Le Japon s’achemine vers une quatrième rallonge budgétaire
Et de quatre. Le premier ministre japonais, Yoshihiko Noda, a demandé l’élaboration d’un quatrième collectif budgétaire pour aider l’économie à faire face aux conséquences du yen fort et à l’impact sur l’activité des inondations qui ont paralysé l’économie. Il s’agit d’un record, la dernière fois que Tokyo a voté quatre rallonges budgétaires datant de 1947. Le ministre des Finances, Jun Azumi, a précisé que le montant de cette nouvelle rallonge budgétaire «ne devrait pas être inférieure à 2.000 milliards de yens», soit environ 20 milliards d’euros. Elle sera votée avant la fin de l’année fiscale en mars 2012. Les trois précédentes rallonges atteignaient déjà un total de 18.000 milliards pour un programme de rachats d’actifs de la part de la BoJ de 15.000 milliards.
Si le gouvernement n’a donné aucune indication précise sur le financement de ses mesures, il a néanmoins précisé qu’il ne devrait pas nécessiter de nouvelles émissions d’obligations. «Il devrait donc s’agir essentiellement de redistribution de dépenses», estime Aurel BGC. Et Barclays d’ajouter qu’en «ne dépendant pas de nouvelles émissions obligataires pour financer la rallonge, le gouvernement évitera toute contestation politique».

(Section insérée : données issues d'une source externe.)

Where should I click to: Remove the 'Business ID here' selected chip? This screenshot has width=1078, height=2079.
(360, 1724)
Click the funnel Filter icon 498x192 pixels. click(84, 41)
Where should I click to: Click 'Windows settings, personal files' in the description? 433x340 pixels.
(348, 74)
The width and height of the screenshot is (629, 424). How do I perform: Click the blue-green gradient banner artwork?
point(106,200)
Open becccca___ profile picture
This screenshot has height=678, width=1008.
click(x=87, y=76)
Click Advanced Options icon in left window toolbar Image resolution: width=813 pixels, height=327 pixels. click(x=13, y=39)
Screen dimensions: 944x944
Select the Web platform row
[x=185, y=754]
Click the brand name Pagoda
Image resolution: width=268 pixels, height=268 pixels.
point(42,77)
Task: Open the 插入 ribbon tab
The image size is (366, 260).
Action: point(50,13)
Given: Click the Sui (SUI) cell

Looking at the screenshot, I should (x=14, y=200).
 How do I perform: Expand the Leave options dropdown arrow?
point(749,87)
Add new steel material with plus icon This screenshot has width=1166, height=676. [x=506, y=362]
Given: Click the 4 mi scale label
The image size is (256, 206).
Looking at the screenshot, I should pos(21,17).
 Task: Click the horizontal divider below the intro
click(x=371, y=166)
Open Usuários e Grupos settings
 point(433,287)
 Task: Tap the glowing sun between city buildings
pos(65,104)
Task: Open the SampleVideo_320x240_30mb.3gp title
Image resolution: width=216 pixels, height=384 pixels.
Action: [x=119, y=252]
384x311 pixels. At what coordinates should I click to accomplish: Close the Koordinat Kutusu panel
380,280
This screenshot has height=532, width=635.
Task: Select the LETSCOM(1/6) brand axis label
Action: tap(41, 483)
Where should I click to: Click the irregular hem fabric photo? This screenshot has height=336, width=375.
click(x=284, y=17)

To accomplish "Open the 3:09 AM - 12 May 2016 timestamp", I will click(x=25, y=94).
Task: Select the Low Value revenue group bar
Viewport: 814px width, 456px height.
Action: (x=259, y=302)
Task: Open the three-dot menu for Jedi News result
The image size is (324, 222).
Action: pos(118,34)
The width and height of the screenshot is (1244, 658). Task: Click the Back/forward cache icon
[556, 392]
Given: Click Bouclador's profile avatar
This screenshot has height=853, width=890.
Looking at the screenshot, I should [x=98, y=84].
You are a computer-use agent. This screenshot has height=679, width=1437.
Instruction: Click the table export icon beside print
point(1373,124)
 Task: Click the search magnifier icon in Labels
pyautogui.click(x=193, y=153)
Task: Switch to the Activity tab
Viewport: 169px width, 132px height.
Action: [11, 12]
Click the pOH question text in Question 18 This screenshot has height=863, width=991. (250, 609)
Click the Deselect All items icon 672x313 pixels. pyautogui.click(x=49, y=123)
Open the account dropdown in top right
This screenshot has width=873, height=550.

Pour autant, le gouvernement a dû consentir hier un taux de 1,1% lors de l’adjudication de 2.200 milliards d’obligations à 10 ans, contre 1% en septembre et novembre. Même si les taux restent parmi les plus bas au monde avec les taux suisses, cette hausse récente fait écho aux alertes du FMI indiquant que «dans le cas où le rendement des obligations d’Etat (JGB) augmenterait, la dette du pays pourrait vite devenir insoutenable». Les investisseurs étrangers ont vendu pour un montant net de 259,1 milliards de JGB pour la deuxième semaine consécutive.
Jun Azumi n’a pas cédé hier à la pression du patron de Nissan qui a exhorté mercredi la BoJ à suivre l’exemple suisse pour limiter la hausse du yen, en indiquant qu’il n’y aura pas de changement à la politique de change. Carlos Ghosn s’est alarmé du fait «qu’il n’y pratiquement aucun profit dégagé de la vente de voitures construites au Japon et vendues à l’étranger». En se joignant à l’intervention des grandes banques centrales mondiales, la BoJ a relancé les spéculations sur une possible monétisation de la dette qui aurait le double avantage de sortir le pays de la déflation et de dévaluer le yen.